Yeah, that’s really critical. I think the media has an important role to play in terms of large-scale education. Interactive media, like videos and documentaries, can also help. The challenge of course is making sure that the science is right.
How do we make sure that the public’s voice is heard in regard to how CRISPR is used?
It’s a really important question. It’s a challenge because, on one hand, I think it’s critical to have more public engagement in important decisions like this about how technology is used. On the other hand, that requires a level of understanding about the technology that the average person might not have or maybe doesn’t want to have. So, I think it’s important to have different formats and forums for encouraging discussion. We’ve already seen this with CRISPR in some way. On the one hand, there are highly technical meetings that include discussion of ethical and societal issues from a pretty detailed technical standpoint. But there are also increasingly conferences and events that don’t get into the weeds of the science per se, but they spend a lot more effort thinking through CRISPR’s implications and its different uses. Inviting people who are nonspecialists to engage in those meetings has been really effective.
Other than medicine, where else do you think CRISPR could be transformative?

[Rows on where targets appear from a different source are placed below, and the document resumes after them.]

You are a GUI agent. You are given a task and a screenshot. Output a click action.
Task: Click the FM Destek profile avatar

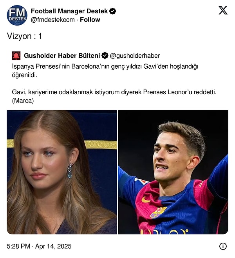coord(17,15)

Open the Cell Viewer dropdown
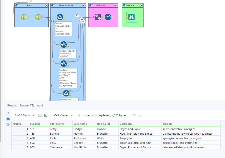point(64,115)
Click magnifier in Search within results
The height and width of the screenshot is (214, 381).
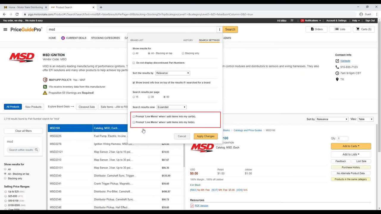(36, 150)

Agriculture is the other area where it’s going to be impactful. We’re already seeing a lot of use of CRISPR in making plants that have genetic changes that can enable things like better crop yield, resistance to drought, higher levels of nutritional value, things like that. I think that’s really exciting, and there’s clearly a lot more to be done there. That’s likely to be the area where we’ll see a broader impact in the near term.

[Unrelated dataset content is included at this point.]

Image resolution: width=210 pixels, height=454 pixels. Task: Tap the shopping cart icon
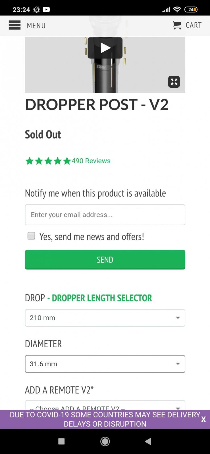pyautogui.click(x=177, y=26)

Given CRISPR’s potential for misuse, how do you think it should be regulated?
Fortunately, I think there’s quite a good regulatory framework in the United States and in most places that have major research operations that can serve to regulate the use of CRISPR. That really goes back to the 1970s [at the Asilomar Conference on Recombinant DNA], when voluntary guidelines were put in place for using some of these early tools of molecular biology, like molecular cloning. That being said, as we discussed, there are certain applications of CRISPR like in human embryos, where I think there needs to be special attention.
Who are the CRISPR scientists you really admire?

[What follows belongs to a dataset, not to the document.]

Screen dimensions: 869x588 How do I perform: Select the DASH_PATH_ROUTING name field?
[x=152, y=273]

Many. It’s become a huge field. It used to be tiny, and now it’s vast. One is Luciano Marraffini. He’s a scientist at Rockefeller University. He works on the fundamentals of CRISPR biology and understanding how it works in bacteria as an immune system. Jill Banfield at Berkeley is continuing to do work on bacteria that are not cultured in the lab but are growing in various environmental niches. She was one of the very early discoverers of CRISPR systems and bacteria, and she continues to find a lot of new ones. In plant biology, I really like the work of Pamela Ronald at the University of California, Davis. She’s doing work primarily in rice, where they are using CRISPR to make modifications to the rice genome that I think are going to be really important as rice farmers face the challenges of climate change. On the biomedical side, I’m really excited about the work of Charles Gersbach at Duke University.
What’s next for you?
CRISPR is going to keep us busy for a while. There are still a lot of fundamental questions about how these pathways operate that I really like to try to answer. Jill Banfield is a close collaborator of ours, and she continues to supply us with many, many new CRISPR pathways that we’re excited to investigate. We’re also really interested in genome editing in natural microbial communities. I think there’s a really interesting opportunity to be able to manipulate certain microbes. I think those are areas where I’ll be focusing my efforts in the near term.